##### EXTRACT PROVIDED

Sec. 36b-31-1. Reserved

Sec. 36b-31-2. Authority

Sections 36b-31-2 to 36b-31-33, inclusive, comprise the regulations adopted by the commissioner pursuant to chapter 672a of the general statutes, “The Connecticut Uniform Securities Act”.

(Effective July 3, 1995)

Sec. 36b-31-3. Definitions

(a) As used in sections 36b-31-2 to 36b-31-33, inclusive, of the regulations, “Act” means chapter 672a of the general statutes, The Connecticut Uniform Securities Act.

(b) In implementing section 36b-3(2)(C) of the general statutes “any person in this state” refers only to existing employees, partners or directors of the issuer and “issuer” includes any wholly-owned subsidiary of the issuer.

(c) In implementing section 36b-3(3) of the general statutes, no person shall be deemed a “broker-dealer” solely because such person, within or from this state, makes a tender offer to acquire for his own account of which he is the sole direct or indirect beneficial owner, equity securities of a target company as defined in section 36b41(1) of the general statutes.

(d) (1) As used in this subsection, (A) “entity” means a corporation, partnership, association, unincorporated organization, joint stock company, trust, or limited liability company, and (B) “related” means controlling, controlled by, or under common control with, or standing in the relationship of employer or employee with respect to, another person.

##########

JOB:
In the Connecticut securities regulations excerpt above, what does the term "Act" mean?

##### DATA SEGMENT

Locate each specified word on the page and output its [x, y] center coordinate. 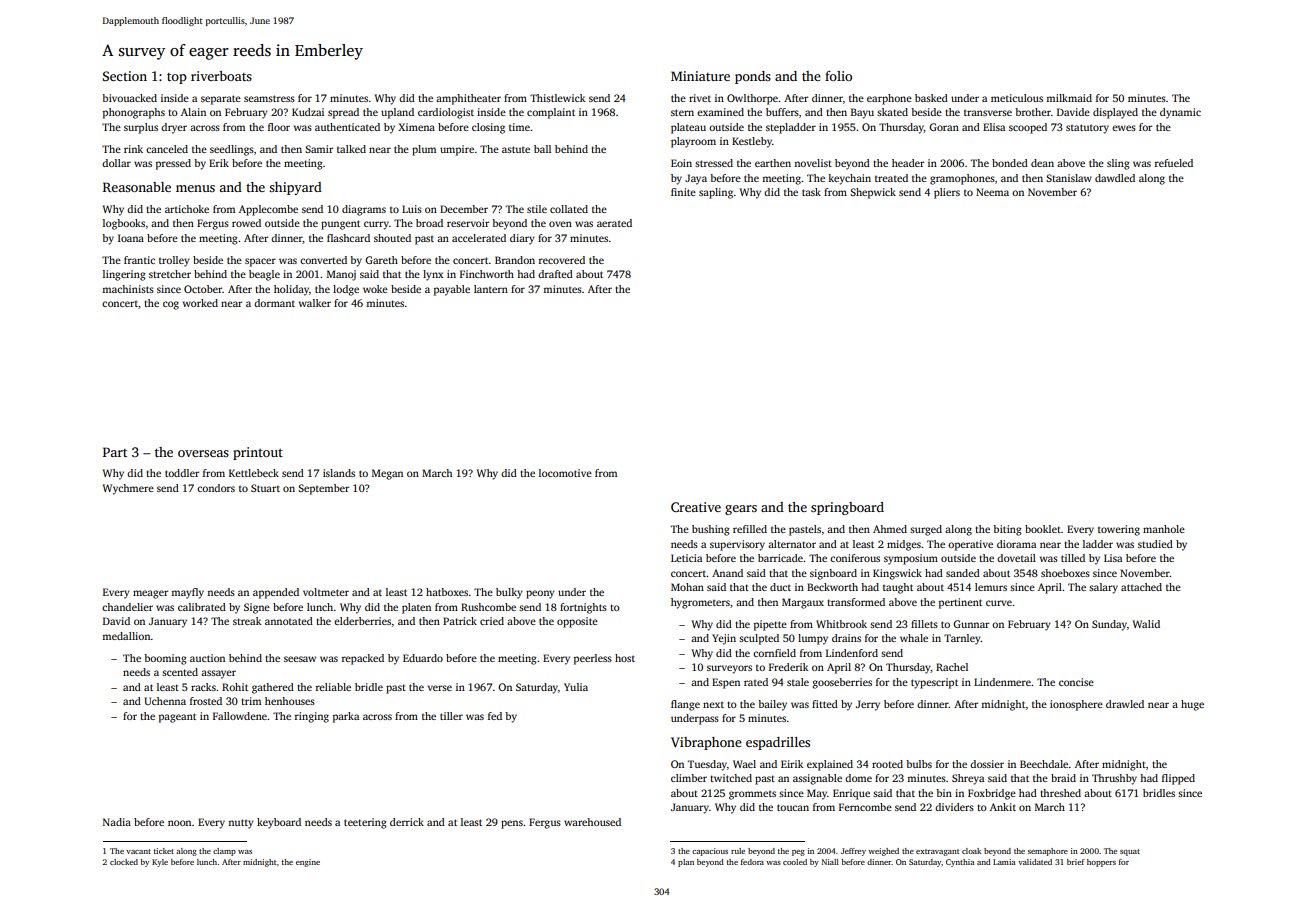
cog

##########

OUTPUT OF THE TASK:
Chapter 672a of the general statutes, The Connecticut Uniform Securities Act.